■ Your instructions:
Look through the data below for the line with "The width and height of the screenshot is (1390, 1160).", and transcribe it exactly together with each line after it up to and including the line with "Click the shared". Give nothing else.

-- Available records follows --

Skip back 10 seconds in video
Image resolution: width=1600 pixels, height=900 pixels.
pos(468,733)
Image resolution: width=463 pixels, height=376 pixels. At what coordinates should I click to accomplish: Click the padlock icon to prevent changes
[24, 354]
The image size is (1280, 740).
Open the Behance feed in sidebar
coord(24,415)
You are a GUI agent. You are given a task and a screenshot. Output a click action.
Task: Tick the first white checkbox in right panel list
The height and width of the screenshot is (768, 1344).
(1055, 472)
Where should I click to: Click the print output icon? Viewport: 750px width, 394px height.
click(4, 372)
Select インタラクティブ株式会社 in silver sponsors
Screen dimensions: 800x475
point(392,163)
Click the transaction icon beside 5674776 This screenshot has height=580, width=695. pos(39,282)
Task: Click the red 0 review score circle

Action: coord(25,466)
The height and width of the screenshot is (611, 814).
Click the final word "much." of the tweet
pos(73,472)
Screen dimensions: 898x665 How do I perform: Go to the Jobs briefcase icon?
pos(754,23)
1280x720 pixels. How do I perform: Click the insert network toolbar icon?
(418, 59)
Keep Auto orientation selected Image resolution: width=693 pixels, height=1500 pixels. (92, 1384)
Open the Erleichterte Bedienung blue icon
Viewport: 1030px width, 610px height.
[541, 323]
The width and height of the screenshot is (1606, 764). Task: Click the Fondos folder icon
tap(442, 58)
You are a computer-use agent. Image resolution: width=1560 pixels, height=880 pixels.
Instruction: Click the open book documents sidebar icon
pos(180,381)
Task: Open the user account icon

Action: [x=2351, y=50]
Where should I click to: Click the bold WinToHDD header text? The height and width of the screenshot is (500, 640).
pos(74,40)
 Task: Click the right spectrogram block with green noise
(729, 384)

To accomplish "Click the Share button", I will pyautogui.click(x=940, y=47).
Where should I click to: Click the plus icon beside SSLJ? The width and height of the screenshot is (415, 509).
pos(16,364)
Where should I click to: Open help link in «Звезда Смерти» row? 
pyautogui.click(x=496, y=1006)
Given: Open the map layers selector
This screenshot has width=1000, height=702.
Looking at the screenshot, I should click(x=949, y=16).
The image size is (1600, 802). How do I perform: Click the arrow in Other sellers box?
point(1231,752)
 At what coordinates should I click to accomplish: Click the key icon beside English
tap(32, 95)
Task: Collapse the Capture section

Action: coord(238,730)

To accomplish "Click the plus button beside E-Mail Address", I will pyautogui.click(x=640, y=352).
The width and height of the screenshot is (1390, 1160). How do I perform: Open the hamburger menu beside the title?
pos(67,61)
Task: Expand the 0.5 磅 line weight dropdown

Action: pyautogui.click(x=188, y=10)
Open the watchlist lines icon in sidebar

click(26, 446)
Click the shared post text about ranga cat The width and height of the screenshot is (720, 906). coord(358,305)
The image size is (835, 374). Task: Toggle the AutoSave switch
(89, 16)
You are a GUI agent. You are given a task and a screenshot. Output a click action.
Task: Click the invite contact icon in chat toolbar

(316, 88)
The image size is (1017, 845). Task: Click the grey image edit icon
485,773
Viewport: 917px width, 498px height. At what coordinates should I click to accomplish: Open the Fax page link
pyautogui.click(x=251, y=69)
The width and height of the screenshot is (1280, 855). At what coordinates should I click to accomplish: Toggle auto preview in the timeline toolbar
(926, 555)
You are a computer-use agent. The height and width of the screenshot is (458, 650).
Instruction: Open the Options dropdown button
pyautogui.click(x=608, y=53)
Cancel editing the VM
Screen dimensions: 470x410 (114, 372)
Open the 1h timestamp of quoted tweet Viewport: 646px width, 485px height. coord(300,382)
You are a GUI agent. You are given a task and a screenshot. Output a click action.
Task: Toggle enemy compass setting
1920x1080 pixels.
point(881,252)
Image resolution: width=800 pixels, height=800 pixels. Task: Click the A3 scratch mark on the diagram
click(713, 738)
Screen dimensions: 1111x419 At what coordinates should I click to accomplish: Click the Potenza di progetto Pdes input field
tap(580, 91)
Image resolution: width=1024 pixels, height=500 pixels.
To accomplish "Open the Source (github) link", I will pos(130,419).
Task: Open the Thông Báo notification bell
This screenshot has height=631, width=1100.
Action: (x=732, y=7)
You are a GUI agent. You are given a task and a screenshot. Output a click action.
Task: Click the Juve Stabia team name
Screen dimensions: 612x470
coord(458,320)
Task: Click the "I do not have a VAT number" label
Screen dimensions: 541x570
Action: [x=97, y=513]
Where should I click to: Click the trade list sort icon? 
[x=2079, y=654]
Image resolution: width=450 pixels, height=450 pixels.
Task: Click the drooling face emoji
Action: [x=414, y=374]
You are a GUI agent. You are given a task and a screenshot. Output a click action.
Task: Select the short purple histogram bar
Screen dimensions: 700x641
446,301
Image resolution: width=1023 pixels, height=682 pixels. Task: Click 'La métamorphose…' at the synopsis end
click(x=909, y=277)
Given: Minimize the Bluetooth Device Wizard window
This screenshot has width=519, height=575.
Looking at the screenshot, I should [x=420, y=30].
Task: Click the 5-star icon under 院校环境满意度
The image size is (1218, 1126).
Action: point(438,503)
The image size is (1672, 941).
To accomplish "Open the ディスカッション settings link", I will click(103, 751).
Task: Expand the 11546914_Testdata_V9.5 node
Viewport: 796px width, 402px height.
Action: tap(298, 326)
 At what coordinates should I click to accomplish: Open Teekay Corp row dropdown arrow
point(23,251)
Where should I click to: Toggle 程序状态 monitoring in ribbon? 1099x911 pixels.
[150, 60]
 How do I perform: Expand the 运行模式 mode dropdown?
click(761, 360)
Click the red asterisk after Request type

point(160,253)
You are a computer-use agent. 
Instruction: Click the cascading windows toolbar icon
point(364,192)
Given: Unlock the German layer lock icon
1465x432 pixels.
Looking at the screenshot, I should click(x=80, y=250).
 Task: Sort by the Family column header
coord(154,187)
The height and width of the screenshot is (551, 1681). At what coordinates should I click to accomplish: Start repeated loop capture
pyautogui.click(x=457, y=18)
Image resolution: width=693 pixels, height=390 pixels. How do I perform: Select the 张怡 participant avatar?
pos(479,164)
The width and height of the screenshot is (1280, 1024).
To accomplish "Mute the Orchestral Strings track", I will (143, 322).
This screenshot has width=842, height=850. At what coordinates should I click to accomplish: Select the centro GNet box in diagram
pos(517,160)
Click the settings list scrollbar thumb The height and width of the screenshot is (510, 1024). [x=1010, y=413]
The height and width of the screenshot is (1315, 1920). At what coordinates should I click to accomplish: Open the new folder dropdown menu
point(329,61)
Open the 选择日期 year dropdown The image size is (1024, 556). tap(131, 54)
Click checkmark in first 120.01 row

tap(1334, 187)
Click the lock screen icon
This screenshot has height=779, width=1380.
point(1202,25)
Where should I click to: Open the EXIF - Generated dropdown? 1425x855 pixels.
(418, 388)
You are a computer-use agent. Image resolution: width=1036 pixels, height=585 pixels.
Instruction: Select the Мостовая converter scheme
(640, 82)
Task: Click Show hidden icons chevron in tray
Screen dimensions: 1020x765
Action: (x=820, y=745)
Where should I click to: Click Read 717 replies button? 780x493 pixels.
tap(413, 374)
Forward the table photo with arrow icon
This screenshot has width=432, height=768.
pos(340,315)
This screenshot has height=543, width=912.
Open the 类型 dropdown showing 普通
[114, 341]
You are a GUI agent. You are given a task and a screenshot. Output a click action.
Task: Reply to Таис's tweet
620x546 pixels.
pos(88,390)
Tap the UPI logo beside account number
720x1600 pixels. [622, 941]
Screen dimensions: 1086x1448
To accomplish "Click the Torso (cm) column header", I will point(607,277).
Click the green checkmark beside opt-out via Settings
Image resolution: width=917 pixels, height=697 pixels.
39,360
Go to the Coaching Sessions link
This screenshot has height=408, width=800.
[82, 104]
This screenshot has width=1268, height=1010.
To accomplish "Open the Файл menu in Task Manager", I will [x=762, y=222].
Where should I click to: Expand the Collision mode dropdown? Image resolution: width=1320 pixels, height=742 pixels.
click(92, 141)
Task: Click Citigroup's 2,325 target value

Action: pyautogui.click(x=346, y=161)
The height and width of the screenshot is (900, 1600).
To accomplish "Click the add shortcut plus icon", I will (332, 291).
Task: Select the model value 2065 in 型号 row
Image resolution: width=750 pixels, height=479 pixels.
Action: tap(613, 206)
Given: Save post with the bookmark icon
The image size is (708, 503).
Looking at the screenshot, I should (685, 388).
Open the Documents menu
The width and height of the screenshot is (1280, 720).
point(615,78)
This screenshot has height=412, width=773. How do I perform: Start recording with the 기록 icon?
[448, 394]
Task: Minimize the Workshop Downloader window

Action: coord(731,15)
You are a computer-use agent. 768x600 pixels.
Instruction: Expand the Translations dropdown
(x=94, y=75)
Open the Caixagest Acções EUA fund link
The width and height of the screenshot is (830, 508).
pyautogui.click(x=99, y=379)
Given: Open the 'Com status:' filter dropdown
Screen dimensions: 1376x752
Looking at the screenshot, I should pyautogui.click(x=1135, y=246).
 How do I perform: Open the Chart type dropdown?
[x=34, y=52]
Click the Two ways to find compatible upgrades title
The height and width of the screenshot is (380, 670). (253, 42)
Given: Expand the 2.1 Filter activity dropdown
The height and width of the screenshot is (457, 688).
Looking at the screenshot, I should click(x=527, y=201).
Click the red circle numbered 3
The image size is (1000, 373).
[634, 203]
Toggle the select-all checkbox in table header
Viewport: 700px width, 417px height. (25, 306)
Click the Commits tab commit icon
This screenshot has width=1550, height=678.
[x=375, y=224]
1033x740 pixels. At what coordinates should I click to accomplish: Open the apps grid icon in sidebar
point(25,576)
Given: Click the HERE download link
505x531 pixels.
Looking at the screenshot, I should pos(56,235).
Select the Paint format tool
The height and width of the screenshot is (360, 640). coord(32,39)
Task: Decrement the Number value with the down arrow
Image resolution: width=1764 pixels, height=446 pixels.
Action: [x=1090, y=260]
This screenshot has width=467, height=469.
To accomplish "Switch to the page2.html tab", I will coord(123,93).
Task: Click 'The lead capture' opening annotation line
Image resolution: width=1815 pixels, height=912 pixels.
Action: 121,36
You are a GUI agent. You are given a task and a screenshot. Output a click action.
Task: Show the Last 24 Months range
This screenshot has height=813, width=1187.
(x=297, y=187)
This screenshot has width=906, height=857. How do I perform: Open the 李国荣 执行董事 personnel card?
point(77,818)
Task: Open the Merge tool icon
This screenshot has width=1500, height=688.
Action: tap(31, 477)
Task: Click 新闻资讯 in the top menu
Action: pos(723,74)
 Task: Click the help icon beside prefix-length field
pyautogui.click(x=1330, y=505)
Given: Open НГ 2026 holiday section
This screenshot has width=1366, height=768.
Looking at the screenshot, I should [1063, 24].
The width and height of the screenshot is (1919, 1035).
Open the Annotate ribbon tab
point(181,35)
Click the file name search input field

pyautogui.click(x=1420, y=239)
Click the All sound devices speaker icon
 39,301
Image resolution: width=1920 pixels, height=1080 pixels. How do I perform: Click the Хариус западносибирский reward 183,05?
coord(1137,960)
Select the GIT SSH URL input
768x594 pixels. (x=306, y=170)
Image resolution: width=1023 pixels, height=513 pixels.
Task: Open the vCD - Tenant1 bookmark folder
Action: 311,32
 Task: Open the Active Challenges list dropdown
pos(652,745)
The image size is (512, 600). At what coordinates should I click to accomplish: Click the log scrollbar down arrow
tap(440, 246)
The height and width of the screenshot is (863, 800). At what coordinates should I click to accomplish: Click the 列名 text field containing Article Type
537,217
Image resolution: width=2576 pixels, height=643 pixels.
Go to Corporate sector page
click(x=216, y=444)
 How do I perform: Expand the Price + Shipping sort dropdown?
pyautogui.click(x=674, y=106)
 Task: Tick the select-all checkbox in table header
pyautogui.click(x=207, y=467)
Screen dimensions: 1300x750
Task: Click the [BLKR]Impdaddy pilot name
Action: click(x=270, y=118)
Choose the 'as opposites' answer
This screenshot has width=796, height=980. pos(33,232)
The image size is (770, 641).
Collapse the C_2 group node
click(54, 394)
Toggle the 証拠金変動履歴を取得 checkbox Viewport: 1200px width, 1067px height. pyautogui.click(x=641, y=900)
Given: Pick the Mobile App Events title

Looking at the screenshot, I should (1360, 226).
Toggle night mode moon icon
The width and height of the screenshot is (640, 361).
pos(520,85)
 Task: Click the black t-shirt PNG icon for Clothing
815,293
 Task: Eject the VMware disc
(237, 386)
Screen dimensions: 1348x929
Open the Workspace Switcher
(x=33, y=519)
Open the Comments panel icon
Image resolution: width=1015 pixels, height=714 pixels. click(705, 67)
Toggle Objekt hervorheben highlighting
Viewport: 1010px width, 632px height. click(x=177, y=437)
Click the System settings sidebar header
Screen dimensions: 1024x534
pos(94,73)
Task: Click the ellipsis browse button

-- Available records concluded --

■ Final answer:
The width and height of the screenshot is (1390, 1160). How do I perform: Open the hamburger menu beside the title?
pos(67,61)
Task: Expand the 0.5 磅 line weight dropdown

Action: pyautogui.click(x=188, y=10)
Open the watchlist lines icon in sidebar

click(26, 446)
Click the shared post text about ranga cat The width and height of the screenshot is (720, 906). coord(358,305)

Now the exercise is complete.